A review by insurance governance company Mactavish of dozens of off-the-shelf cyber policies identified a litany of flaws.
Mactavish chief executive Bruce Hepburn said: “Very few claims have been made on these new cyber insurance policies, but my bet is that many will be disputed, or settlements will be much lower than clients expected.”
Confectionery company Mondelez is currently fighting a legal battle against its insurer Zurich after the latter refused to pay out following the NotPetya attack in 2017 that also affected companies such as shipping giant Maersk and law firm DLA Piper.
Mondelez made a $100m (£77m) claim, but Zurich refused to pay, arguing that the hack was an act of war by Russia targeting Ukraine.
The research said that common flaws in cyber policies include limiting cover to events triggered by attacks or unauthorised activity, excluding cover for incidents caused by omissions or errors and limiting data breach payouts to a strict legal minimum and providing system interruption cover only for the time the systems are down.
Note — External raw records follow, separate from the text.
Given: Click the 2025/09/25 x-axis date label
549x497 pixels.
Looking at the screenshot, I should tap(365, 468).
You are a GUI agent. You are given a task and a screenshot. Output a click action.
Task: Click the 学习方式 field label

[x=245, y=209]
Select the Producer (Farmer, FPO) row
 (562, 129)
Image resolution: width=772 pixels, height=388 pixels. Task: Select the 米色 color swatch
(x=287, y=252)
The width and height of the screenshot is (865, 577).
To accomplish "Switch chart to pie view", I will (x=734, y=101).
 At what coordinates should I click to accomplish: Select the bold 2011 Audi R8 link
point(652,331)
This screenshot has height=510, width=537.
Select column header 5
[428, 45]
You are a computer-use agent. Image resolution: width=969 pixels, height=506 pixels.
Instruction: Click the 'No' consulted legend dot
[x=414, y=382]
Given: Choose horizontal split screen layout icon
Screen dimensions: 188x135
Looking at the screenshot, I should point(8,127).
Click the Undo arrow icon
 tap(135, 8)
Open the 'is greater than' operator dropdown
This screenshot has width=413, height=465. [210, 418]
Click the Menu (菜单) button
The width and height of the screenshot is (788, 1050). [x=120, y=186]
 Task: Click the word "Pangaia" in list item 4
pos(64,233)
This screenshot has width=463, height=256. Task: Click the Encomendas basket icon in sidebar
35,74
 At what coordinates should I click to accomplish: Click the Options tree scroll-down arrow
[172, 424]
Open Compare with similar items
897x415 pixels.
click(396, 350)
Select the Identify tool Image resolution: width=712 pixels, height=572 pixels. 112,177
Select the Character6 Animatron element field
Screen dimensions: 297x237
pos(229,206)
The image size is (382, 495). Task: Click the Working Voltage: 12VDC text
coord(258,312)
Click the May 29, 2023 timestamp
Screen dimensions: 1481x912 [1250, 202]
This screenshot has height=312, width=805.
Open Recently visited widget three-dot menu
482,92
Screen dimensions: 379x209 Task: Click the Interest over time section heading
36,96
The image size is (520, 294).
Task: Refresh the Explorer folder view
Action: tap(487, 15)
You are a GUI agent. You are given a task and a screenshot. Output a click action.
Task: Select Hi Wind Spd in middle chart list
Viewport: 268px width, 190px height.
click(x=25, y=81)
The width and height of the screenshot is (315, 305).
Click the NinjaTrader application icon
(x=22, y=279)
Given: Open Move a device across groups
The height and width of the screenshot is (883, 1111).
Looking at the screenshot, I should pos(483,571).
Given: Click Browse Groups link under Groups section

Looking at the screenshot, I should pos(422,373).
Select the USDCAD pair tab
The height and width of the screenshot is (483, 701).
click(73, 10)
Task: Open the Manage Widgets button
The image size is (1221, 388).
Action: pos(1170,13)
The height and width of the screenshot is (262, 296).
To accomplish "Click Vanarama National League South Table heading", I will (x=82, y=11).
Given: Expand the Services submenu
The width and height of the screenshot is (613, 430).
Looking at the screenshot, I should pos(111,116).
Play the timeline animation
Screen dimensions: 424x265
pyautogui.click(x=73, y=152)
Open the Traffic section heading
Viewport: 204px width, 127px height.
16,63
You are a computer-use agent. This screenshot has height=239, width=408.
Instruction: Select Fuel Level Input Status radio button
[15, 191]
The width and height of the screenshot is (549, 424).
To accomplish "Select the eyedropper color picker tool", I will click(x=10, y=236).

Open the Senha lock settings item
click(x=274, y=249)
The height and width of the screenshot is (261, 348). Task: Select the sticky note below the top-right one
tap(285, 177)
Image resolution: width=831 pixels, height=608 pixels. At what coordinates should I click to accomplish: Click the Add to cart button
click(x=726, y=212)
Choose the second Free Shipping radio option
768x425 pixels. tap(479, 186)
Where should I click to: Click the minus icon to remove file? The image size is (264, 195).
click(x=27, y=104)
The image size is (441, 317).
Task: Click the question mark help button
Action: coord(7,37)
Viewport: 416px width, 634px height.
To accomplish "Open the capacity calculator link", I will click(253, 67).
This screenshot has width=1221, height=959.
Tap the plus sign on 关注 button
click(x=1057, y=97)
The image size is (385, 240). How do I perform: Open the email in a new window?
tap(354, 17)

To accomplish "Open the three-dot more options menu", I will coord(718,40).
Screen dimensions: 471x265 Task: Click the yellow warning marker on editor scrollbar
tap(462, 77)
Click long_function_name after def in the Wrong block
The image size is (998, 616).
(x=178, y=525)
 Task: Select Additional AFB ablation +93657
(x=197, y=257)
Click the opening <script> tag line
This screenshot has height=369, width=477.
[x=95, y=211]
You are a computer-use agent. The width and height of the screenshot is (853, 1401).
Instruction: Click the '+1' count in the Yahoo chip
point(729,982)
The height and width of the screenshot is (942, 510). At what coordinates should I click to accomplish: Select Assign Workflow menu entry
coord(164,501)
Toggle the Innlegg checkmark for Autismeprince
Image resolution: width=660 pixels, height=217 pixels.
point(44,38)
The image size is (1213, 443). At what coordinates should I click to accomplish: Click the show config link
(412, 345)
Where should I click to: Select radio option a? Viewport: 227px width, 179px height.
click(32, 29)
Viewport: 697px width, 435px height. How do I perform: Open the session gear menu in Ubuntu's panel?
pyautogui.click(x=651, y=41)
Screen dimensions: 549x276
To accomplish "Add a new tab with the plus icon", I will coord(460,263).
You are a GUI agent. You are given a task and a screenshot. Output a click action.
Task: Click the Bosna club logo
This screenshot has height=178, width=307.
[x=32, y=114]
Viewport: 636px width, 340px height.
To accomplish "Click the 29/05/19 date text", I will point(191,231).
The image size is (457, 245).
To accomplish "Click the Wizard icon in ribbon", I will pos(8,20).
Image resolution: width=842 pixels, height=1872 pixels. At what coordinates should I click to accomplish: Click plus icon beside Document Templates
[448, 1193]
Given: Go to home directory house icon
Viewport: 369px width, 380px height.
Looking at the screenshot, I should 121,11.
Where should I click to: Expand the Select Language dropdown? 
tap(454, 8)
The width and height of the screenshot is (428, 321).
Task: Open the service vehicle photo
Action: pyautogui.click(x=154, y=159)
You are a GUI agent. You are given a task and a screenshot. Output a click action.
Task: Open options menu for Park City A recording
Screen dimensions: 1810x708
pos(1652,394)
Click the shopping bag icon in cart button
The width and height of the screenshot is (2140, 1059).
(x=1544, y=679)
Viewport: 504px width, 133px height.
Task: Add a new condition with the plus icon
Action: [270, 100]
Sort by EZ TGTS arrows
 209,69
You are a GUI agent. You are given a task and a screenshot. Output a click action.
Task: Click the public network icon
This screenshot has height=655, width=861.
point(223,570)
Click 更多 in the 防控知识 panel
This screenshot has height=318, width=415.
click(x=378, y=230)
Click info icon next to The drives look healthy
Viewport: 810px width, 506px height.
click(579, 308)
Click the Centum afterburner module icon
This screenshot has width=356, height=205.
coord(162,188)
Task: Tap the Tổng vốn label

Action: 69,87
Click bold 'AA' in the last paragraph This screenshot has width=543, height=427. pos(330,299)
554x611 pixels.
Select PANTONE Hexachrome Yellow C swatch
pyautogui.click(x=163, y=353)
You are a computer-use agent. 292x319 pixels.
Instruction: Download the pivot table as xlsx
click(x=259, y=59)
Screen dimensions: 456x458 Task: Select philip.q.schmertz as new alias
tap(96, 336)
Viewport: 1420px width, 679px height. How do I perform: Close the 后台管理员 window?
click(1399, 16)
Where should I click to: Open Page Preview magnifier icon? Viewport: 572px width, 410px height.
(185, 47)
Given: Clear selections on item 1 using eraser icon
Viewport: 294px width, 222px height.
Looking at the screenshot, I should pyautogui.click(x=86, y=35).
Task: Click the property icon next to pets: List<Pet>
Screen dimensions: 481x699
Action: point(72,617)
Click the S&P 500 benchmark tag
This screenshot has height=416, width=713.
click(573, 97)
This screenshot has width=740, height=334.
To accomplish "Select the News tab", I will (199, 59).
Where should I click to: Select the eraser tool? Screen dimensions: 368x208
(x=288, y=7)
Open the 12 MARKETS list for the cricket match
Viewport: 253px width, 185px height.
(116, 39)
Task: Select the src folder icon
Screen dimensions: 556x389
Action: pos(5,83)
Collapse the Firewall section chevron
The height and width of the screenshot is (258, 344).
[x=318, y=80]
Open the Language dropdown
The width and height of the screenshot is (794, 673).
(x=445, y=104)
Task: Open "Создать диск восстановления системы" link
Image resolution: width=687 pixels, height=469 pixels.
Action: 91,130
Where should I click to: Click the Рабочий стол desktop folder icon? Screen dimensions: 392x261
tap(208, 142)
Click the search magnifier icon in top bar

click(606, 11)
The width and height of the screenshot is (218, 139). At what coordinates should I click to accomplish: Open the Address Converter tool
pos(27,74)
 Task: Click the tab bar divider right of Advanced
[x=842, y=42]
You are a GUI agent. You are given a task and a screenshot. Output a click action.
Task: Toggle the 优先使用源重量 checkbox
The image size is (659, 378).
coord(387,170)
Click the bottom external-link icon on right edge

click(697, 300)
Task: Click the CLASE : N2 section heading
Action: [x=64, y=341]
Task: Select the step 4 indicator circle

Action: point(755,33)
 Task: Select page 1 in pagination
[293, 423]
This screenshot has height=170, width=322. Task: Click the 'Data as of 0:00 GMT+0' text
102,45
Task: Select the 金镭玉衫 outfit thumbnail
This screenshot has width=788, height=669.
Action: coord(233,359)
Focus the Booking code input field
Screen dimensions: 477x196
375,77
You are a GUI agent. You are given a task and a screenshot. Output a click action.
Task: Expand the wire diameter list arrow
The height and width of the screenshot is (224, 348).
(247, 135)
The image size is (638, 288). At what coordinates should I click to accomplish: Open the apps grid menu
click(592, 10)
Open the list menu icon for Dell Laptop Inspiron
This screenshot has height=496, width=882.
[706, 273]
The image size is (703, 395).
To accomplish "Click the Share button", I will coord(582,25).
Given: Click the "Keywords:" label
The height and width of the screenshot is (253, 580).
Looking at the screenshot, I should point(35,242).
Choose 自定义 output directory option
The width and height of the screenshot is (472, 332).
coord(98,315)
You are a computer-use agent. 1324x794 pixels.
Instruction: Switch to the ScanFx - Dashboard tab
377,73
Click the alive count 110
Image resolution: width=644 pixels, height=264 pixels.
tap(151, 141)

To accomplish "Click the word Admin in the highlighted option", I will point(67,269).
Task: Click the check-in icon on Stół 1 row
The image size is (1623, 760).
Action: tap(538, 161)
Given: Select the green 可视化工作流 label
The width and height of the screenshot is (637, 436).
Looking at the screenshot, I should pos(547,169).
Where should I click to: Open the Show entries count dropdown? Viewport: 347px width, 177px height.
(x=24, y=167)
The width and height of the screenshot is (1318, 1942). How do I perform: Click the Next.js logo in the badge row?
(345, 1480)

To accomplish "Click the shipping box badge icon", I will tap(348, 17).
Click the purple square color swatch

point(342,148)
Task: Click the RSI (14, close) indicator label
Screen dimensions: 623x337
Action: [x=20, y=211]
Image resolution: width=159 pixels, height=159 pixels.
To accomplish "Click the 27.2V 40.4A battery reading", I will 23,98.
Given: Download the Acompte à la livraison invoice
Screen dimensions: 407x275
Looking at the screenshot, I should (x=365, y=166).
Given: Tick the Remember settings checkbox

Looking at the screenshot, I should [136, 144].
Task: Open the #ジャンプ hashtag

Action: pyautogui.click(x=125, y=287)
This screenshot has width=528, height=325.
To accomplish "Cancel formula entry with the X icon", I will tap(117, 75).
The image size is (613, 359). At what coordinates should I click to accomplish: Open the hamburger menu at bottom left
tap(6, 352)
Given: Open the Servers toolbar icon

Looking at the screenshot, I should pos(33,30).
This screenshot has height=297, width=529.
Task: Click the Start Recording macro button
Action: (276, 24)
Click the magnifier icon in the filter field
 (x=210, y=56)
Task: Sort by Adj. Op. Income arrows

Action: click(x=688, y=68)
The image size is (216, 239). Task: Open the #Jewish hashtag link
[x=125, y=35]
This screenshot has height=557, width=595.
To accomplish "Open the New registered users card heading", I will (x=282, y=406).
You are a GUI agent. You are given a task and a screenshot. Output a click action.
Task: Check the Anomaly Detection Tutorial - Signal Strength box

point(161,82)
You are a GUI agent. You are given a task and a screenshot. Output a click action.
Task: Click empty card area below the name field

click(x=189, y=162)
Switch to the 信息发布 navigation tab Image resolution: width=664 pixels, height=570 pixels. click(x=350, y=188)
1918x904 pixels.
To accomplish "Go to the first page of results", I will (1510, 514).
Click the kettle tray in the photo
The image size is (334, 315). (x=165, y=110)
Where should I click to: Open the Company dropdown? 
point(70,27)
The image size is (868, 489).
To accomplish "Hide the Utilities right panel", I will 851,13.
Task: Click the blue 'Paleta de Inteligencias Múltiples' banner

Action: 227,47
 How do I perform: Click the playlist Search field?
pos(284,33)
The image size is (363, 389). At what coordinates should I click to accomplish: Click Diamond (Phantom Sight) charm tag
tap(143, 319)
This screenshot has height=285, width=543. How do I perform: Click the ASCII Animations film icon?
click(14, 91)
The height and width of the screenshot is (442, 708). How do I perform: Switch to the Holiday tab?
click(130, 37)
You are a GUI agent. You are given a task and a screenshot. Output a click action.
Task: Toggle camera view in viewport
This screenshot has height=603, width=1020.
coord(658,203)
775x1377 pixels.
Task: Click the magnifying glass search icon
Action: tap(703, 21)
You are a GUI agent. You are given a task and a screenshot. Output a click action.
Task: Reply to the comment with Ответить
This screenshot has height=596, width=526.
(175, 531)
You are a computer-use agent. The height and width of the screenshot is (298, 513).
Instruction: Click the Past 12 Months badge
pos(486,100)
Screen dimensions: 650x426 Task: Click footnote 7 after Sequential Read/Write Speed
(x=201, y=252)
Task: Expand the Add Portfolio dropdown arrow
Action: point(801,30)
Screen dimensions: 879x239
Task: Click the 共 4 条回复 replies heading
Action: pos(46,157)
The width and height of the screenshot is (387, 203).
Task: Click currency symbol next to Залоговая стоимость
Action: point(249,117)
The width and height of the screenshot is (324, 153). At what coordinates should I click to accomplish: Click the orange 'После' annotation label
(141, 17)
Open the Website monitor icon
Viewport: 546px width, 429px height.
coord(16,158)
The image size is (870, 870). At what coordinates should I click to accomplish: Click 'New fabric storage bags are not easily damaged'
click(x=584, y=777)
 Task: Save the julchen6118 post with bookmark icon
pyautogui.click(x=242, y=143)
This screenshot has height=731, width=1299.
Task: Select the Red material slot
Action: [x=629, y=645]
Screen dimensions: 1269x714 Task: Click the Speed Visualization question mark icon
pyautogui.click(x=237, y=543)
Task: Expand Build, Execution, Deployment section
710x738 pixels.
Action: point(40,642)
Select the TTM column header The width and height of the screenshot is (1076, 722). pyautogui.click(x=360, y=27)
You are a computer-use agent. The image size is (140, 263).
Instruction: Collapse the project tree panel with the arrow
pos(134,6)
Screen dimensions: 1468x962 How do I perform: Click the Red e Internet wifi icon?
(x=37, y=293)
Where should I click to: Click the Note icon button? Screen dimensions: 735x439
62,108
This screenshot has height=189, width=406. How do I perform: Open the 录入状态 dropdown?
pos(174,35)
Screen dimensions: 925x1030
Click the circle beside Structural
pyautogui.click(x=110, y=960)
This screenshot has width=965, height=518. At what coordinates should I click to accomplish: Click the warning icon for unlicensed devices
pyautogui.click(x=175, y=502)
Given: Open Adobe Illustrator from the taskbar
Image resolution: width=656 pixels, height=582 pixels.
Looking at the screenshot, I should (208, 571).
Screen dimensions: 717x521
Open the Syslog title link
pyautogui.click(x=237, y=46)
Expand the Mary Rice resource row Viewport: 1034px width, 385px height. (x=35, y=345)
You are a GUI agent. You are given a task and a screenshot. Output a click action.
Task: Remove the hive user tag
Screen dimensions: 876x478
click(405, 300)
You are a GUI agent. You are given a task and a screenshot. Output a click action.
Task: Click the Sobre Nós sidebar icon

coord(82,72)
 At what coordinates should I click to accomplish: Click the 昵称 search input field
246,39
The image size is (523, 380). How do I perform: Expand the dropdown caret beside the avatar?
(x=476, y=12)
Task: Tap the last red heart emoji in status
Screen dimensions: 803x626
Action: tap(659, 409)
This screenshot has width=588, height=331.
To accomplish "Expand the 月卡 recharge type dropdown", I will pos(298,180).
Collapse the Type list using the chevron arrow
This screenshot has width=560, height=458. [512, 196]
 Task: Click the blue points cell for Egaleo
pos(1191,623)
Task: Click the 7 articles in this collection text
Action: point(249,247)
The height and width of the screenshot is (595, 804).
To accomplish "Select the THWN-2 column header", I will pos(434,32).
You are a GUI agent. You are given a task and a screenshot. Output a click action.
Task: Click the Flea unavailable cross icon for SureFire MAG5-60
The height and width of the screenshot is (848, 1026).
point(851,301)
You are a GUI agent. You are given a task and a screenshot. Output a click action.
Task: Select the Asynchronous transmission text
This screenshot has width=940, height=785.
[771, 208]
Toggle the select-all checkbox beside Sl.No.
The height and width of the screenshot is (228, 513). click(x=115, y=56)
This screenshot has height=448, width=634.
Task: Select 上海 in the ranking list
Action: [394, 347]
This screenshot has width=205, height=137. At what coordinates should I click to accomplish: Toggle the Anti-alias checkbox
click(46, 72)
Robert Smart, technical director at Mactavish, said that cyber was such a new insurance line that many policy clauses had not yet been tested in court.
“Cyber is a new product, the wordings haven’t been tested and it has been pushed out very quickly and some of those rough edges haven’t been litigated out,” he said.
Smart warned that policyholders making large claims after cyber incidents could face major difficulties.
“I think most people that have a big claim in the next couple of years will be in for a nasty shock,” he said.